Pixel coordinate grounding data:
——
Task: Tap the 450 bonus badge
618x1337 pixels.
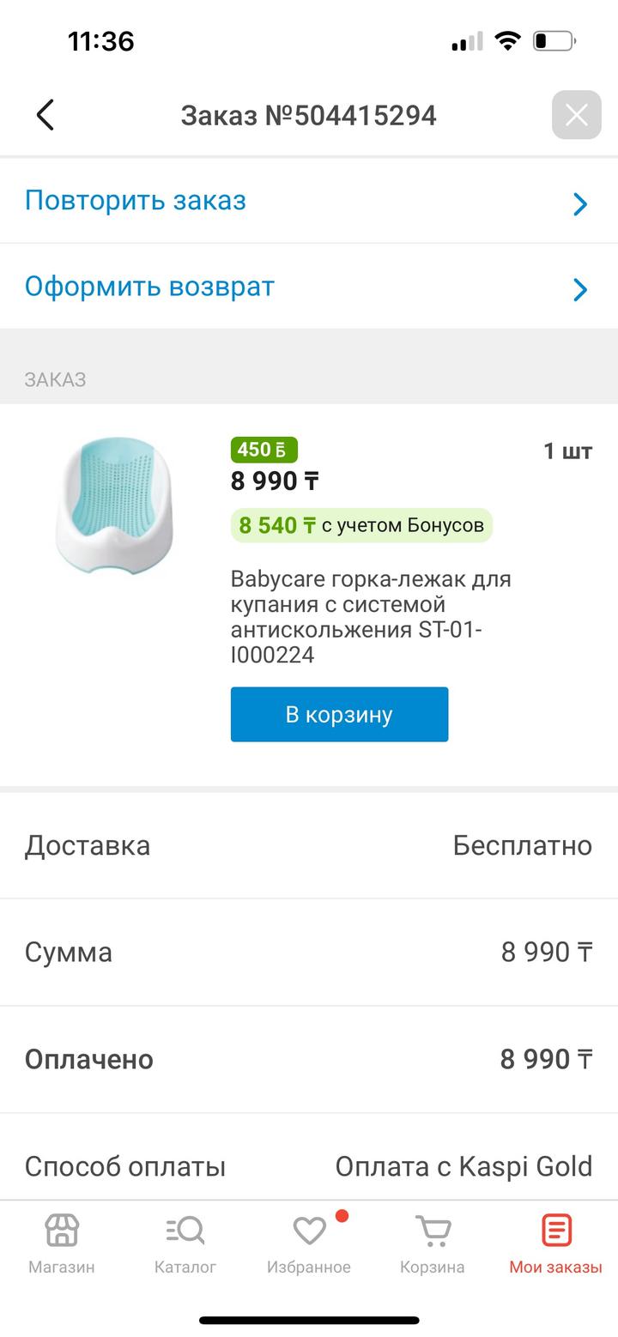Action: point(264,450)
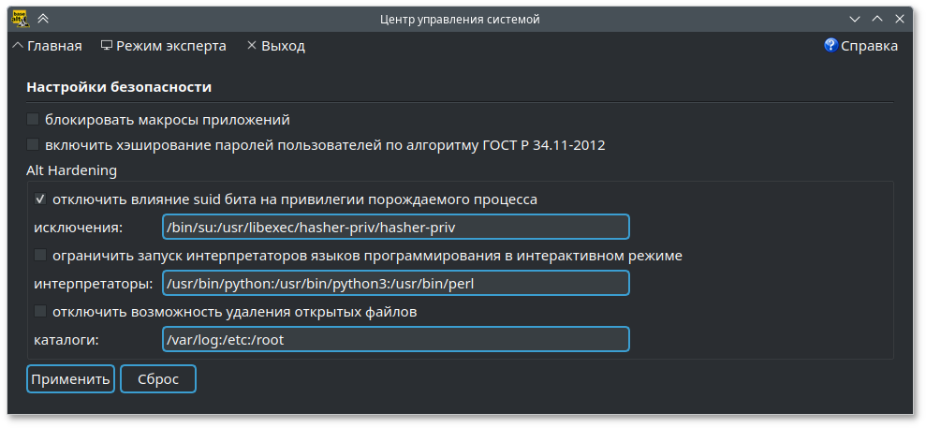This screenshot has height=428, width=926.
Task: Focus the интерпретаторы input field
Action: (395, 283)
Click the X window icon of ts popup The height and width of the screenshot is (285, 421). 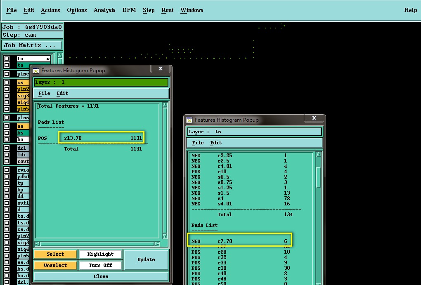click(x=189, y=120)
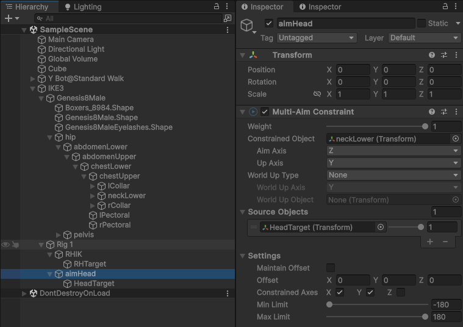
Task: Enable the Maintain Offset checkbox
Action: click(x=331, y=268)
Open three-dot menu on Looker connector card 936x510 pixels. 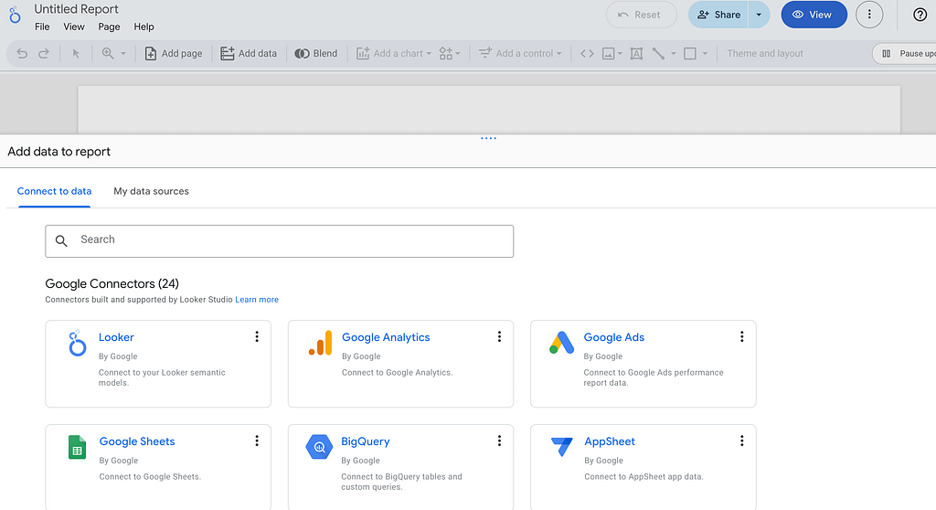point(257,336)
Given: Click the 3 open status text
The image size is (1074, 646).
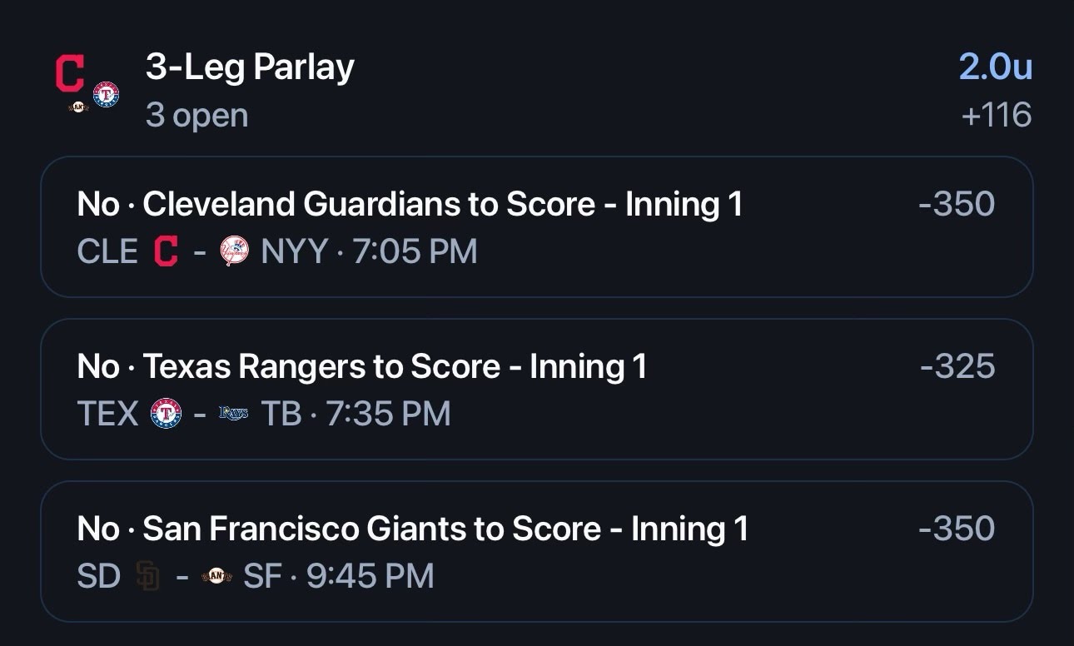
——
What this task involves: There should be an exact restatement of the lines from the line with "Given: Click the 3 open status text" through the last line of the entries above, and no pictures in it.

Response area:
Given: Click the 3 open status text
The image size is (1074, 646).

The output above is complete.